*Exercise prompt:*
Type out all the records word for word. Any pictures are to be left out.

*Provided data:*
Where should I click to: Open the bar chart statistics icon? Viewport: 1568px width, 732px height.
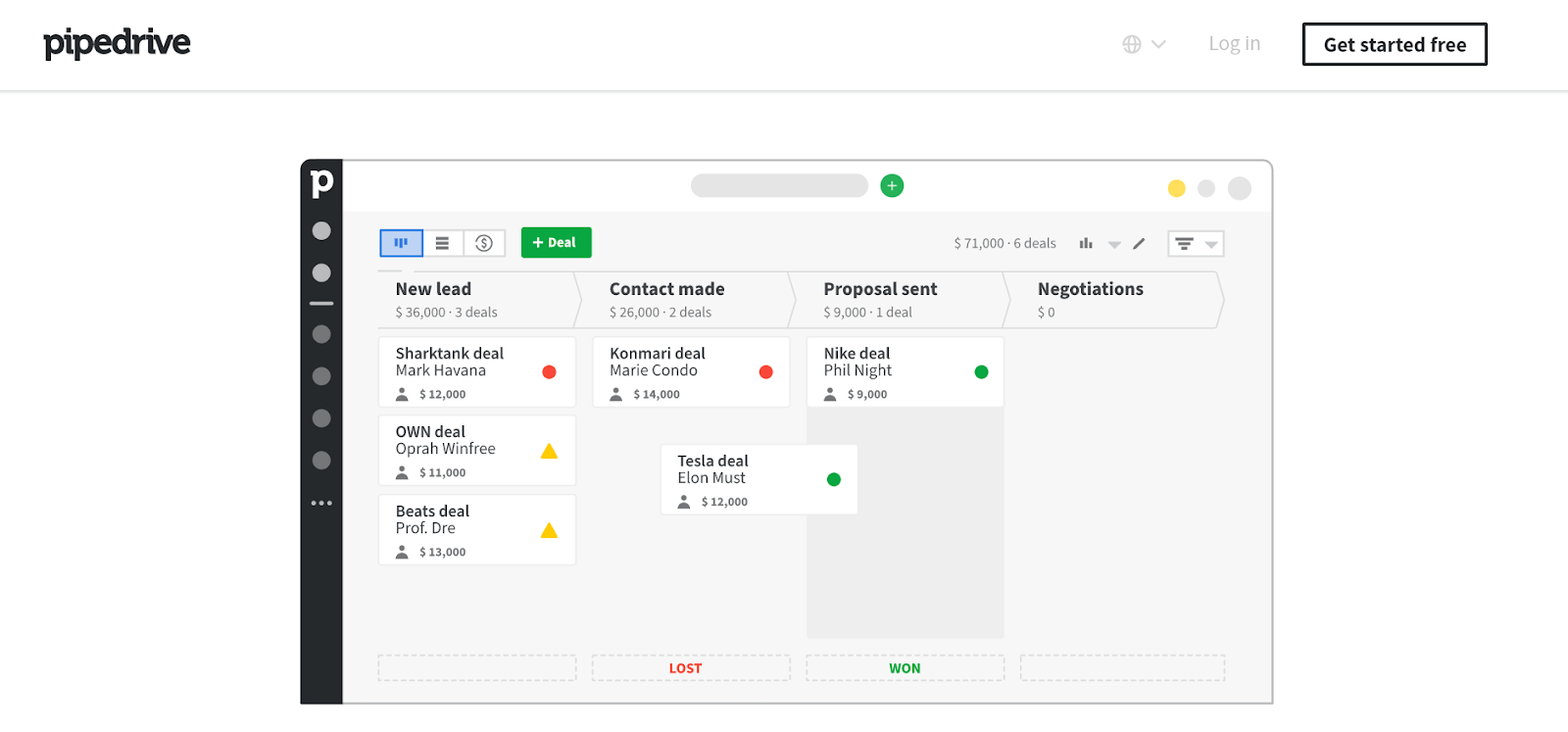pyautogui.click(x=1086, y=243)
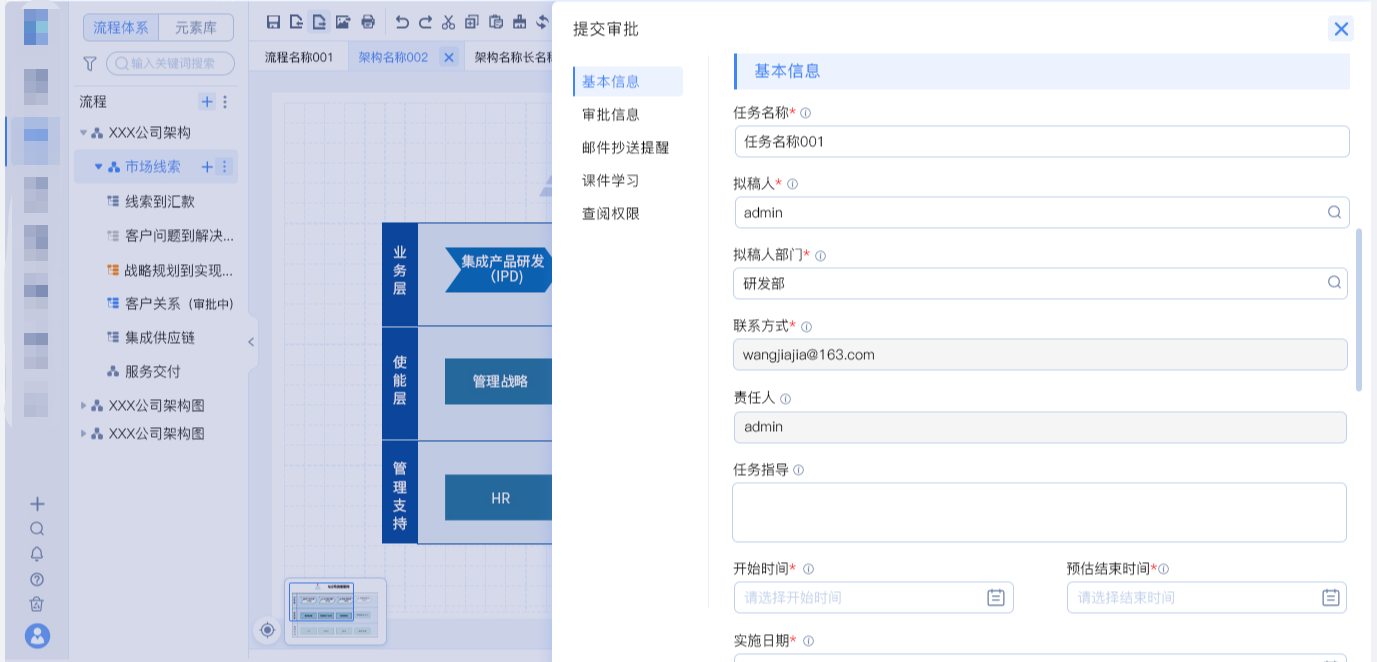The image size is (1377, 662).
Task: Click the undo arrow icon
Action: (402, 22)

*Response to this exercise:*
Where should I click to: Open the bar chart statistics icon? Viewport: 1568px width, 732px height.
pyautogui.click(x=1086, y=243)
The image size is (1377, 662).
Task: Click the undo arrow icon
Action: (402, 22)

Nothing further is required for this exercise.